### Exercise aim
Would you repeat the listing exactly, without any of its images?

### Data for processing

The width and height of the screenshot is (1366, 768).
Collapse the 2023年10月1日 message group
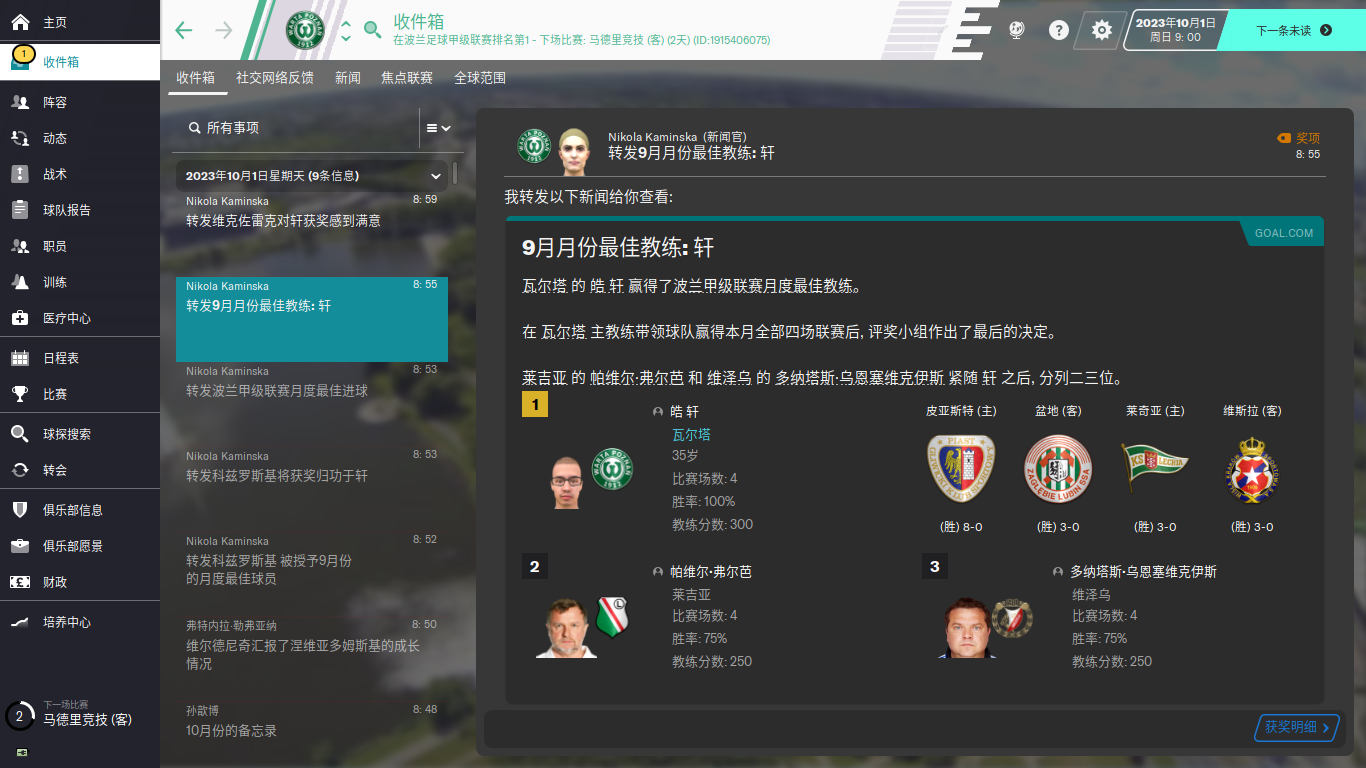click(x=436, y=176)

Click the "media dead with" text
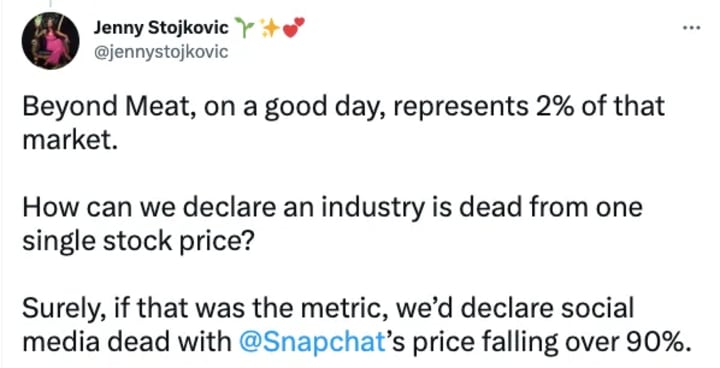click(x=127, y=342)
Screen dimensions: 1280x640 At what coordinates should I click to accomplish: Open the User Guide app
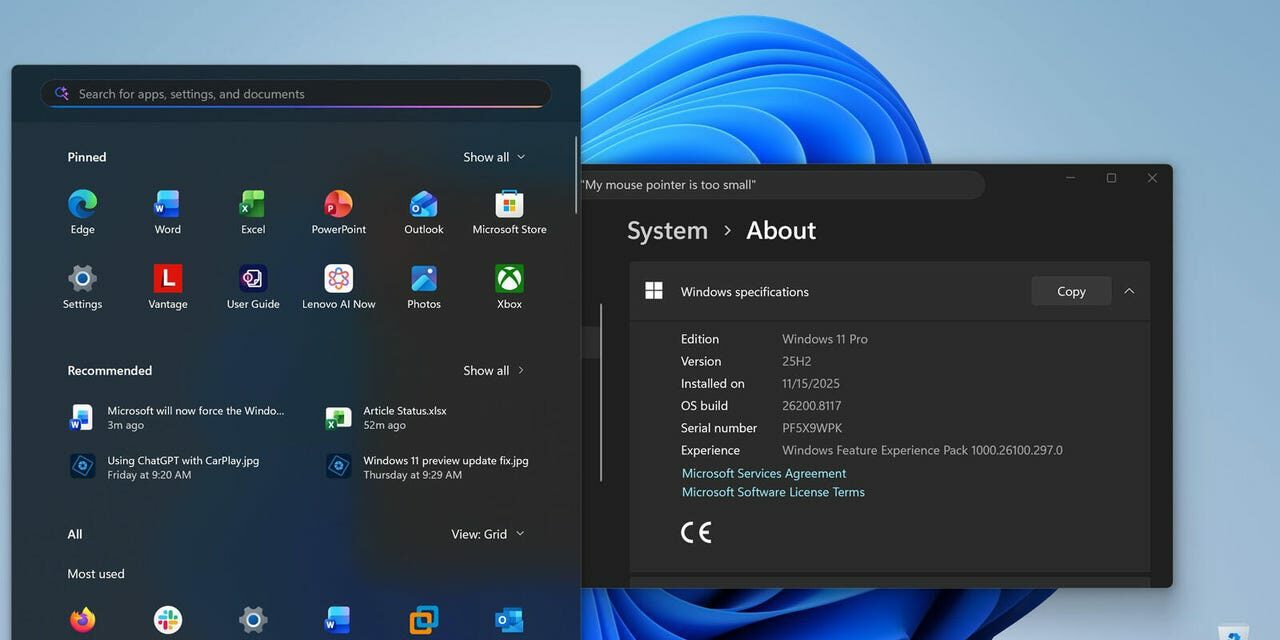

### Answer section
The width and height of the screenshot is (1366, 768).
Collapse the 2023年10月1日 message group
click(x=436, y=176)

Click the "media dead with" text
click(x=127, y=342)
Screen dimensions: 1280x640 At what coordinates should I click to accomplish: Open the User Guide app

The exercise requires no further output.